Theoretical Question on extracting the solution out of the matrix in SDR

Hi,

I want to solve the following problem:
max x’Ax
s.t |x(i)| == 1; i = 1,…N.

Here, x is an Nx1 complex vector, and A is a PSD matrix.

This problem comes under non-convex problem.
So, the convex relaxation is:

max trace(XA)
s.t diag(X) == 1, X is SDP

This is what I’m doing:
clear;clc

N = 4;

A = randn(N,N)+1j*randn(N,N);

A = A*A’;

A = (A+A’)*0.5;

cvx_begin sdp

variable X(N,N) complex;

maximize real(trace(X*A));

subject to

X > hermitian_semidefinite(N);

diag(X) == ones(N,1);

cvx_end

However, I am getting the following error:
Unable to use a value of type struct as an index.

Error in cvxprob/solve (line 435)
[ x, status, tprec, iters ] = shim.solve( At, b, c, cones, quiet, prec, solv.settings, eargs{:} );

Error in cvx_end (line 88)
solve( prob );

Error in C2_Psi_CvXSolver (line 15)
cvx_end

Can you please help? I am new to CVX.

Thanks and regards
Kali

I could resolve this issue by restarting MATLAB. However, I do have a theoretical question about extracting the solution x from the matrix X. I want to mention again that we rewrite the objective as max x’Ax = max trace (xx’A) = max trace(XA) (Relaxing the rank one constraint).

Is it sufficient to take any of the column vectors as the solution?

Please read Semidefinite programming mode — CVX Users' Guide

Your statement
X > hermitian_semidefinite(N);
is not in accordance with any of the options in the CVX Usets’ Guide.

You can do

cvx_begin sdp
variable X(N,N) complex hermitian
X >= 0

or

cvx_begin
variable X(N,N) complex hermitian
X == hermitian_semidefinite(N)

or

cvx_begin
variable X(N,N) hermitian semidefinite

As for the solution, if the solution X is not a rank one matrix, the SDP relaxation only provides an upper bound (because you are maximizing) on the optimal objective value of the original solution. if the solution X is a rank one matrix, you can recover a vector x such that X = x*x' by choosing an eigenvector of X, scaled by the corresponding eigenvalue…

My understanding is that we omit the Rank 1 constraint of an SDP problem to relax it to be convex. So, in that case, the solution of X = x*x’ will not be a rank 1 matrix in any case. So, in such a case, how do we extract x out of X? Will the solution (upper bound of course) be accurate if we pick the eigenvector of X?

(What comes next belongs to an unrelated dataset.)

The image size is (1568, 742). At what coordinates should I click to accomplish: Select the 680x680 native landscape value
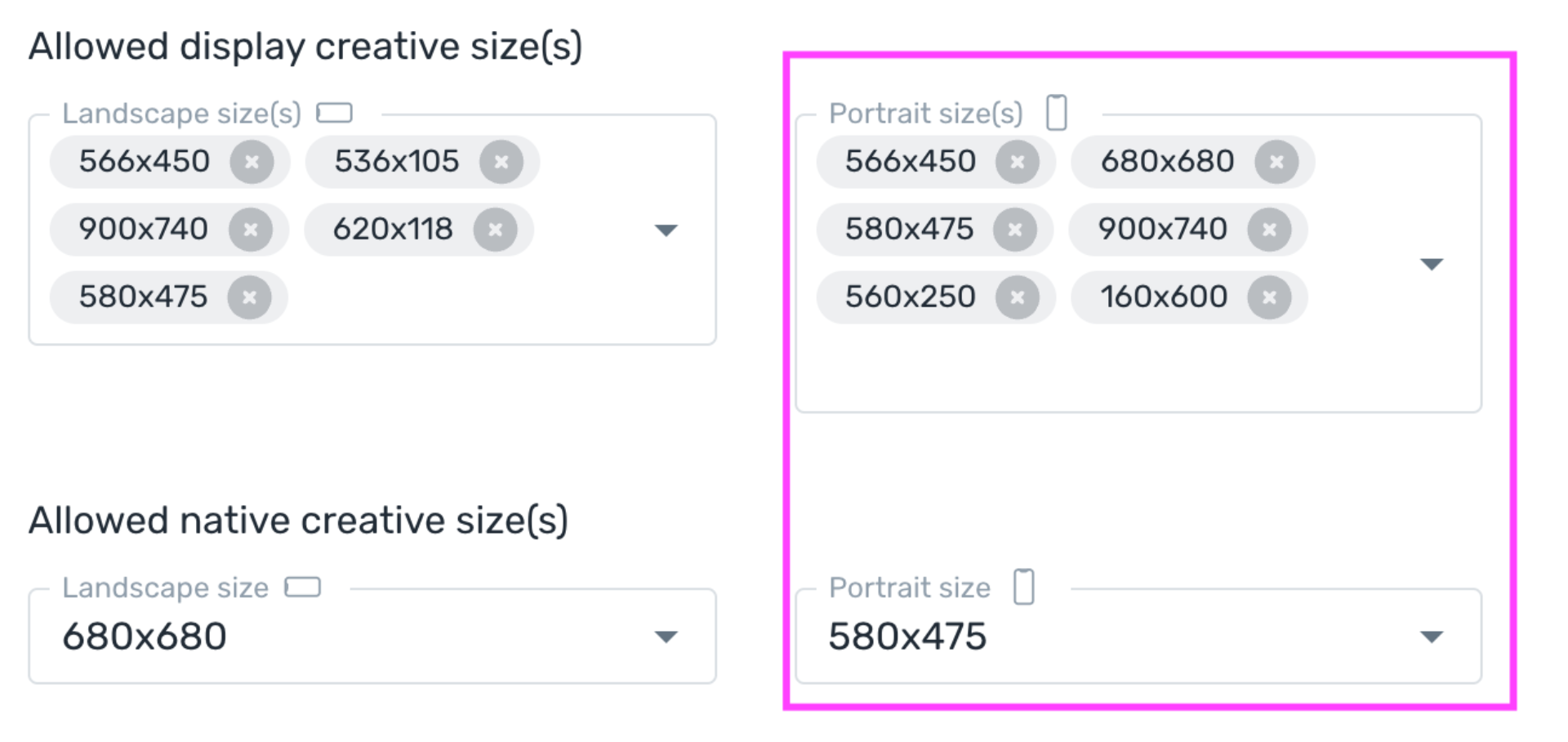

Unless you have some special problem, the solution to the SDP relaxation is not guaranteed to be rank one. That’s an example of no free lunch to evade non-convexity.

if the solution to the SDP relaxation is not rank-one, you can’t recover an optimal solution to the non-relaxed problem, and you have produced an upper bound for the optimal (max) objective value, but don’t know the actual optimal objective value. In American slang, we’d say “tough boogies”.

You can look at http://dsp.ee.cuhk.edu.hk/eleg5481/Lecture%20notes/10-SDR/SDR_QCQP_EUSIPCO2011.pdf , for instance slide 15, for some ideas on how to approximate a solution to the original problem if the SDP relaxation is not rank one. Slide 15’s approximation iis to approximately recover the optimal solution based on largest eigenvalue and corresponding eigenvector. Other slides have other approximations. I have no idea how well these approximations work - I suppose that is problem-dependent.

Thank you. I’ll go through it.

Under what conditions will the solution X be all ones (solver output)?

It’s your problem. You should be telling us, not asking us.